There's no cure for 'The Road to Wellville'

October 28, 1994|By Stephen Hunter | Stephen Hunter,Sun Film Critic

One of the base canards of American film culture argues that the problem with the movies is that they're run by businessmen, not artists. If only the artists ran the movies, all that would be different.

Not so, not even close. Here's "The Road to Wellville," by British auteur Alan Parker, in which Columbia Pictures invested approximately $30 million or so and let him go wherever his muse would take him. Where it has taken him is down the road to hell, which, like "The Road to Wellville," is paved with good intentions.

The movie turns out to be all but unendurable.
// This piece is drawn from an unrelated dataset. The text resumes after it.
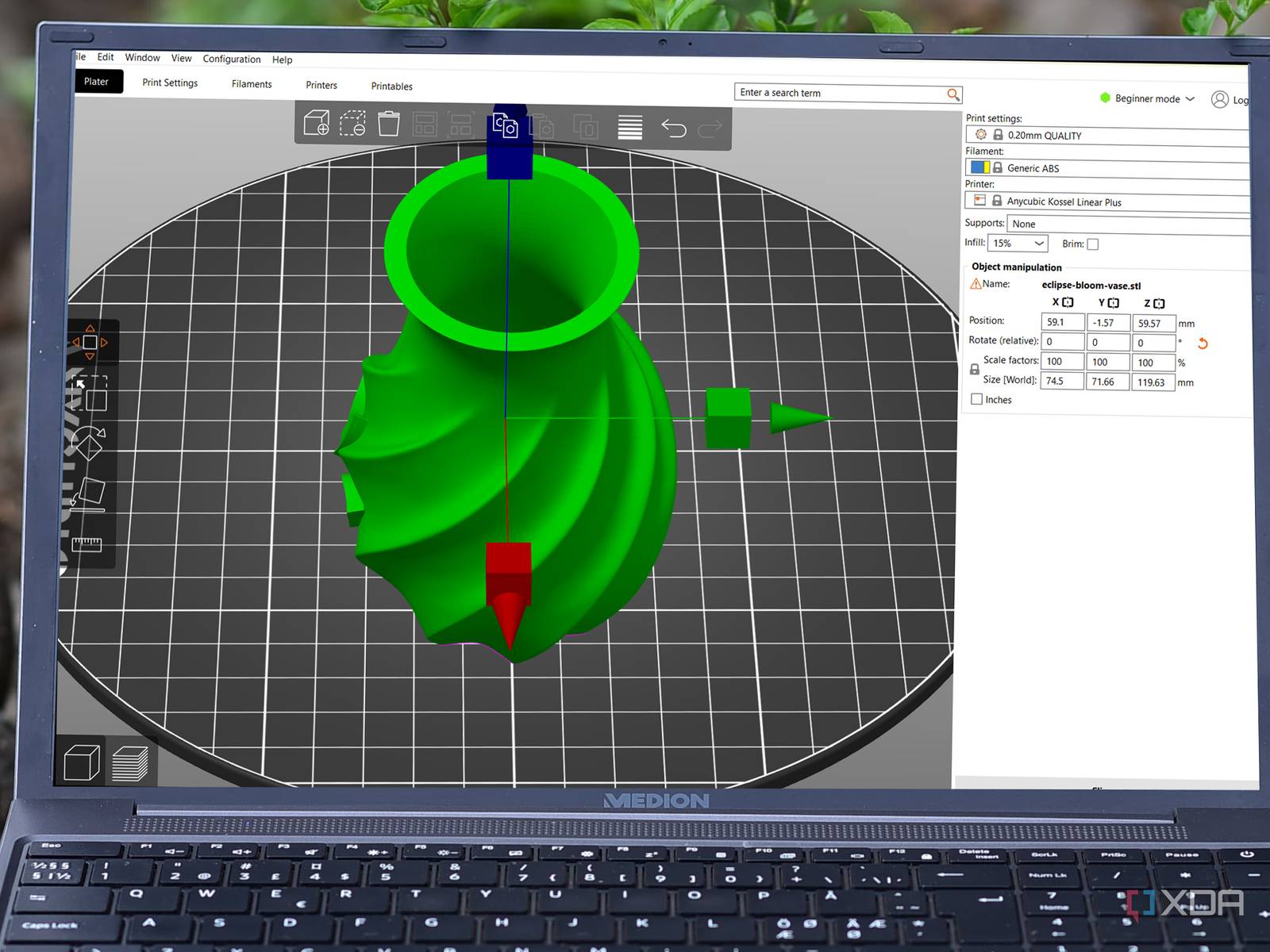Activate the Rotate gizmo tool

coord(87,443)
It's a $30 million bowel-movement joke and the biggest case for executive mismanagement and cowardice since "Heaven's Gate" and until The Professional" next month (incidentally, also from Columbia!).

Parker derived his film from a novel by T. Coraghessan Boyle, which appears to be a "Ragtime"-like riff on the bizarre turn-of-the-century health theories of corn flakes magnate John H. Kellogg, who believed that the road to Wellville ran through the alimentary canal.

Spending millions, Parker re-creates a lavish sanitarium at Battle Creek, Mich., where Kellogg preached his theories before well-turned out Michiganders who paid to receive the cure. It involved as many as five enemas a day, when they weren't sitting in electrified water or performing mild aerobics. As someone in the film says, "With friends like these, who needs enemas?"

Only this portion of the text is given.